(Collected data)
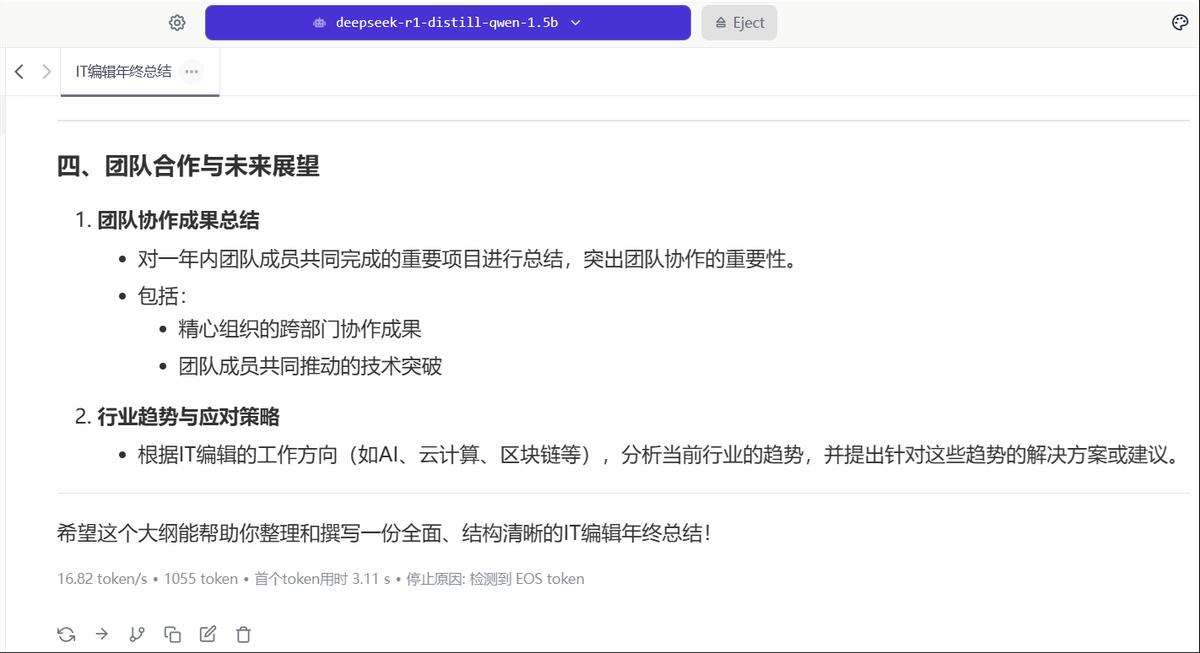Navigate back with the left chevron
Viewport: 1200px width, 653px height.
[19, 71]
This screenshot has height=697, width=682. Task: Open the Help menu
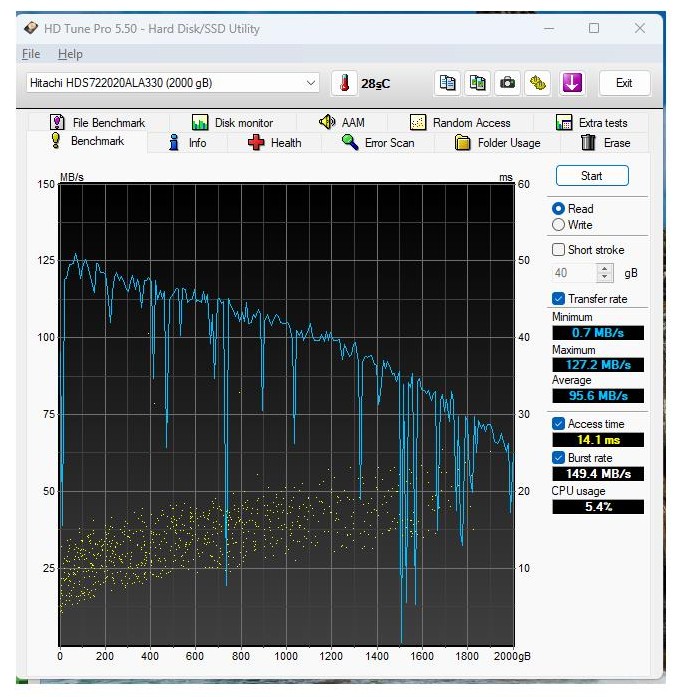70,54
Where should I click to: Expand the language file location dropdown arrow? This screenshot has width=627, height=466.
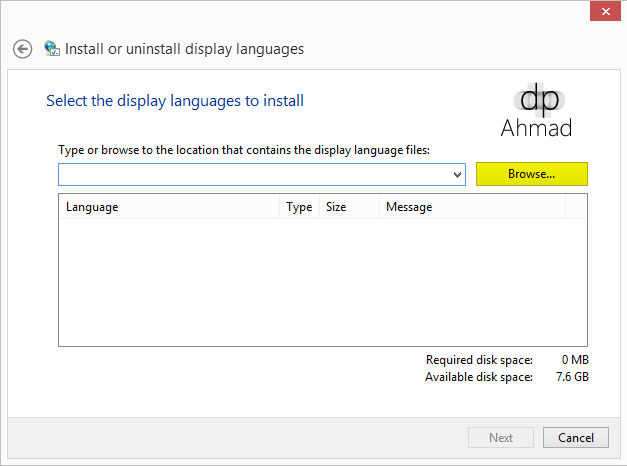click(458, 175)
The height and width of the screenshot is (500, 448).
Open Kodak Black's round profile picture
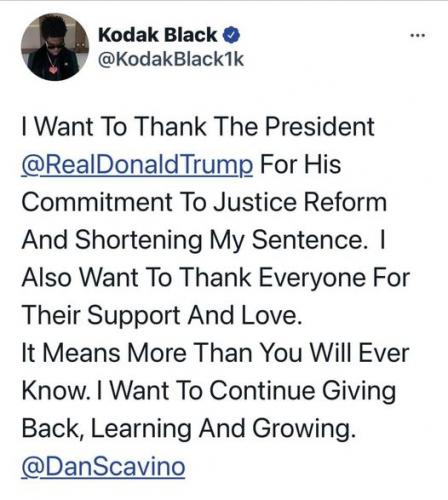55,47
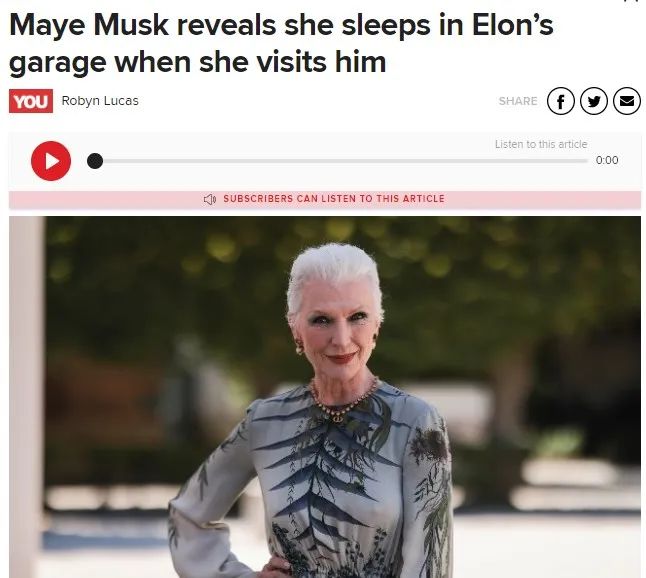Share the article by email icon

pyautogui.click(x=627, y=101)
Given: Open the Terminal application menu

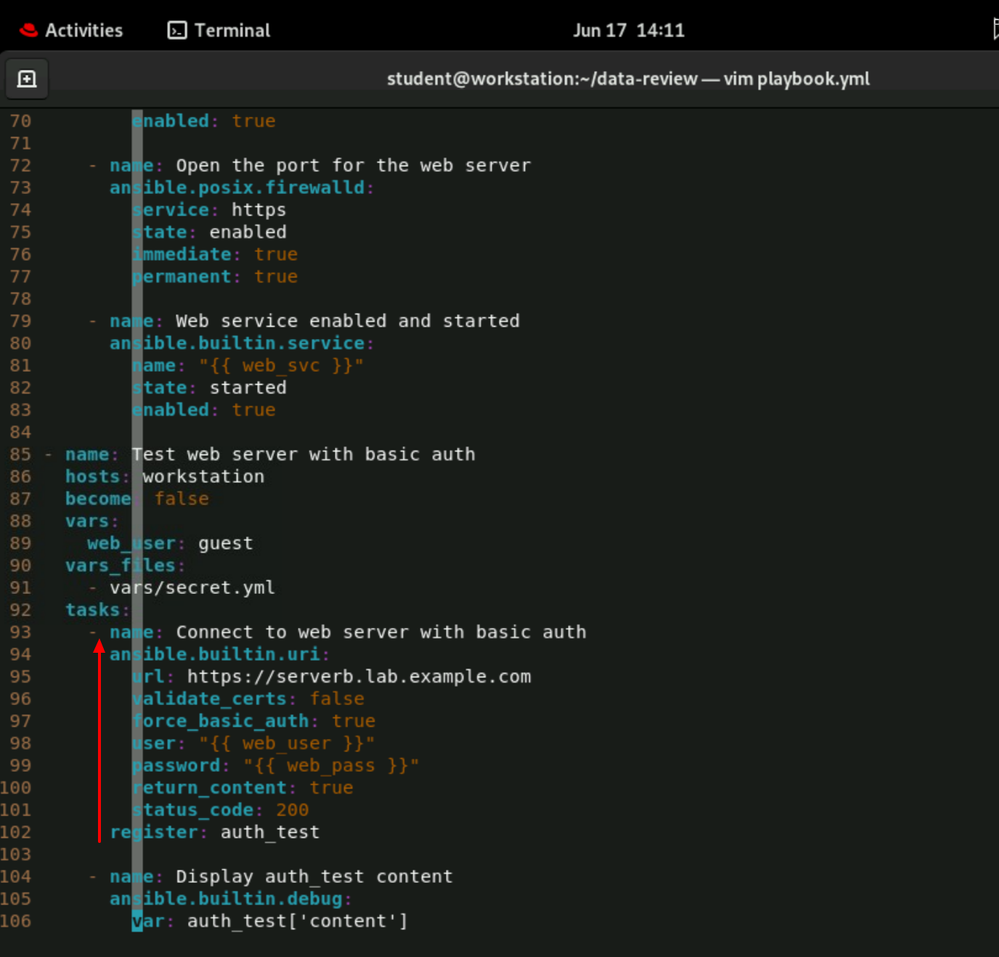Looking at the screenshot, I should pyautogui.click(x=217, y=30).
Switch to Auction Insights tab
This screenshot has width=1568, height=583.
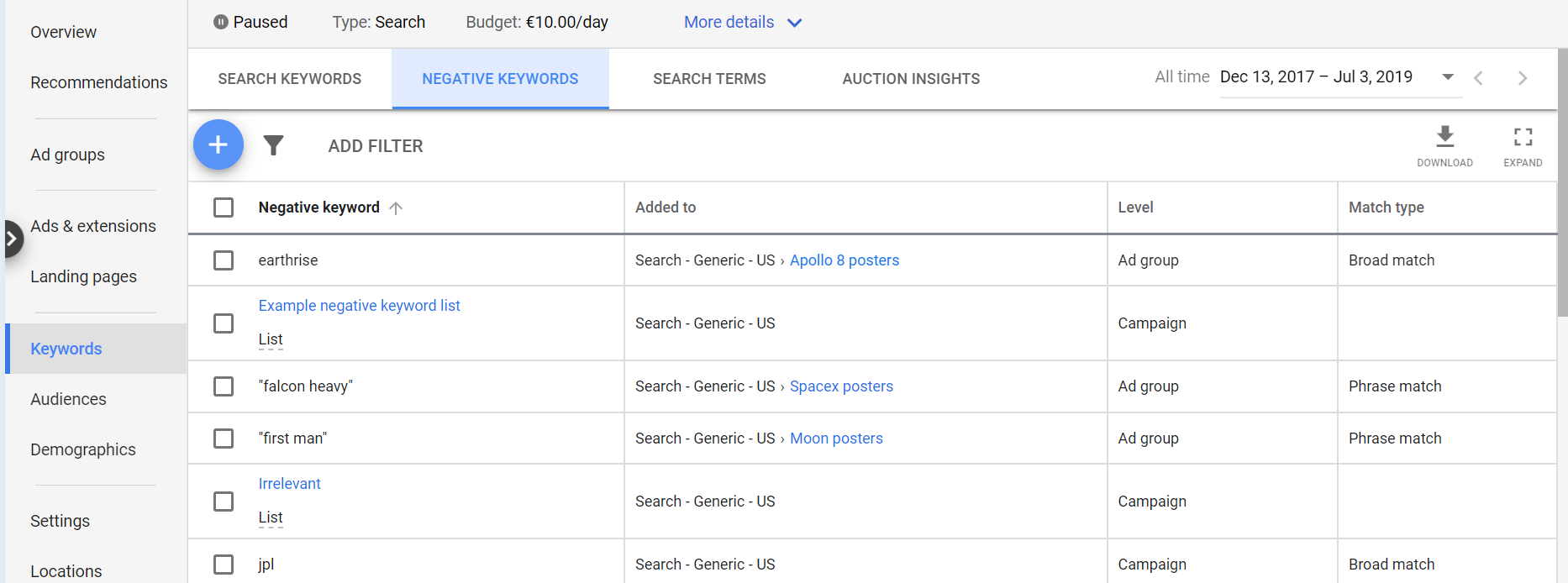coord(911,79)
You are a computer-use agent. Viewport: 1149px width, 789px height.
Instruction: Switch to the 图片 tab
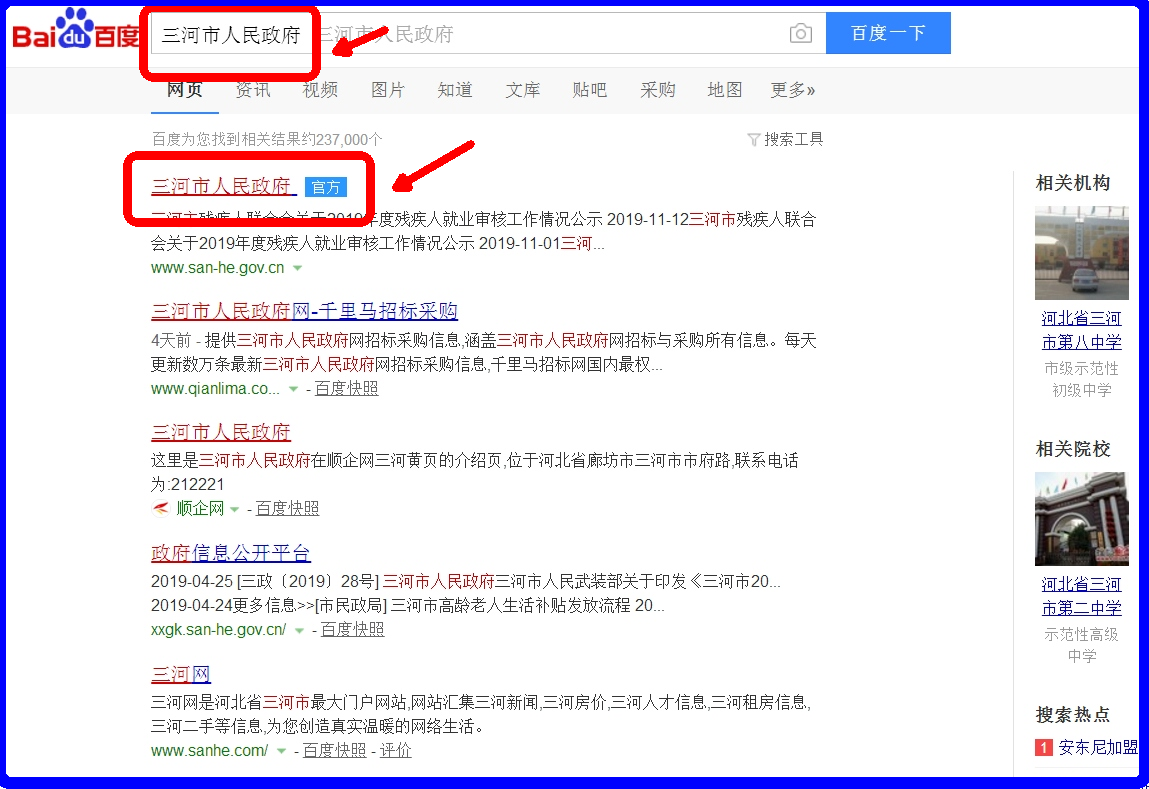(x=388, y=90)
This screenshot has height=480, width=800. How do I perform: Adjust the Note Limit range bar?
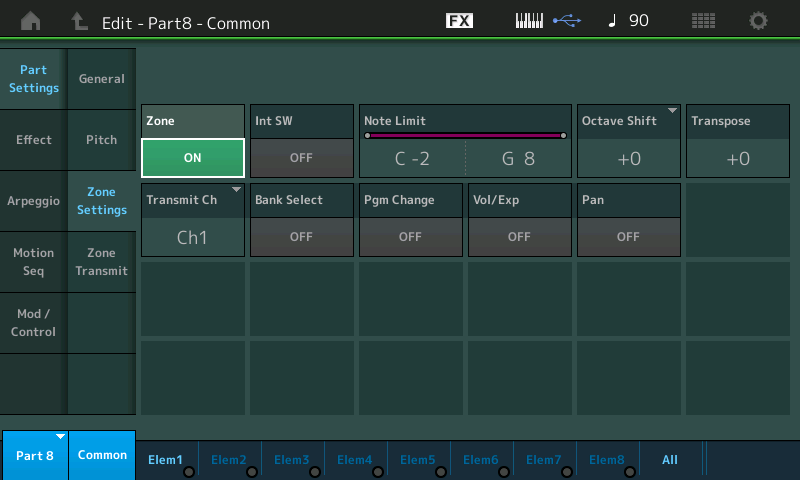click(x=465, y=135)
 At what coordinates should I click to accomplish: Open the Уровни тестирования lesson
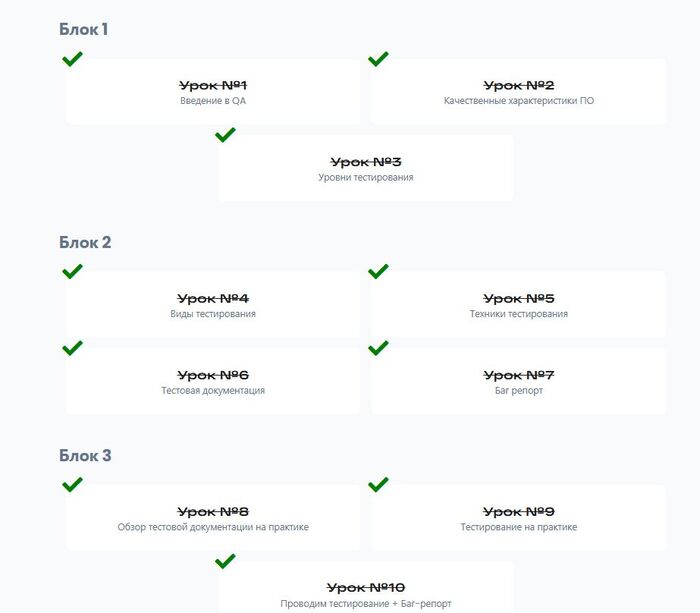[366, 168]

- Directions for this task: Write out exactly, please, the lines that start at the one containing "This screenshot has height=697, width=682." and run through the final line of the entries, both included, leaving pictures out.

- Result of the exercise:
This screenshot has height=697, width=682. Task: Open the Help menu
70,54
Where should I click to: Expand the language file location dropdown arrow? This screenshot has width=627, height=466.
click(458, 175)
The height and width of the screenshot is (500, 448).
Open Kodak Black's round profile picture
55,47
Share the article by email icon

pyautogui.click(x=627, y=101)
Given: Open the Terminal application menu

Looking at the screenshot, I should pyautogui.click(x=217, y=30).
Switch to Auction Insights tab
This screenshot has width=1568, height=583.
coord(911,79)
You are a computer-use agent. Viewport: 1149px width, 789px height.
Instruction: Switch to the 图片 tab
(x=388, y=90)
This screenshot has height=480, width=800. How do I perform: Adjust the Note Limit range bar?
click(x=465, y=135)
 At what coordinates should I click to accomplish: Open the Уровни тестирования lesson
[366, 168]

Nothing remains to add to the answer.